# 2/13 Forum Rollback



## Chris (Feb 13, 2008)

Long story short, today's posts and new registrations have been lost. The reason for this is because of Drew. If you registered today, you'll need to reregister. 

Pardon the inconvenience.


----------



## jaxadam (Feb 13, 2008)

You go girl!


----------



## ohio_eric (Feb 13, 2008)

You mean Drew threatening to let some daylight through you and JJ has been lost forever? 

Oh how future generations will suffer.


----------



## Abhorred (Feb 13, 2008)

All progress requires pain. Such is the way of the warrior.

Hail the victorious dead posts! Hail!

[action=Abhorred]wouldn't mind buying Chris a beer for getting the site back online and dealing with all the shit today.[/action]


----------



## Chris (Feb 13, 2008)

▸ **WRITTEN TASKS**:
1 > Name every user who posts in the forum rollback thread, listing each name once.
2 > In the forum rollback thread, why must people who registered that day register again?
3 > Continue the forum rollback thread from its final post header.

▸ **PROVIDED MATERIAL**:
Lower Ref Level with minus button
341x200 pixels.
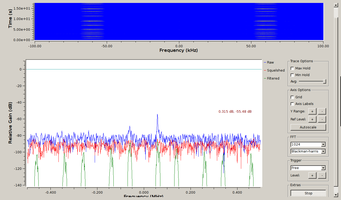point(322,119)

▸ **REPLIES**:
1 > Chris, jaxadam, ohio_eric, Abhorred

2 > That day's posts and new registrations were lost, and Chris says this happened because of Drew. Anyone who signed up that day therefore has to reregister.

3 >
No sooner do I get everything working:







THAT ONE WASN'T MY FAULT!


----------



## D-EJ915 (Feb 13, 2008)

very nice

for the *4th* time today, right after I get on and start going at posting the site dies


----------



## m3ta1head (Feb 13, 2008)

Drew


----------



## Scott (Feb 13, 2008)

Because of the site being down, I was forced to visit drew's extremely out of date website to kill time.


----------



## Chris (Feb 13, 2008)

[action=Chris]hopes you don't check mine[/action]


----------



## playstopause (Feb 13, 2008)

Scott said:


> Because of the site being down, I was forced to visit drew's extremely out of date website to kill time.



 I did that too. Out of date indeed.


----------



## Abhorred (Feb 13, 2008)

Chris said:


> No sooner do I get everything working:
> 
> THAT ONE WASN'T MY FAULT!



 

[Leonidas] We're in for one wild night. [/Leonidas]


----------



## D-EJ915 (Feb 13, 2008)

Scott said:


> Because of the site being down, I was forced to visit drew's extremely out of date website to kill time.


my site is more magical  But there's not actually anything important on it.


----------



## Scott (Feb 13, 2008)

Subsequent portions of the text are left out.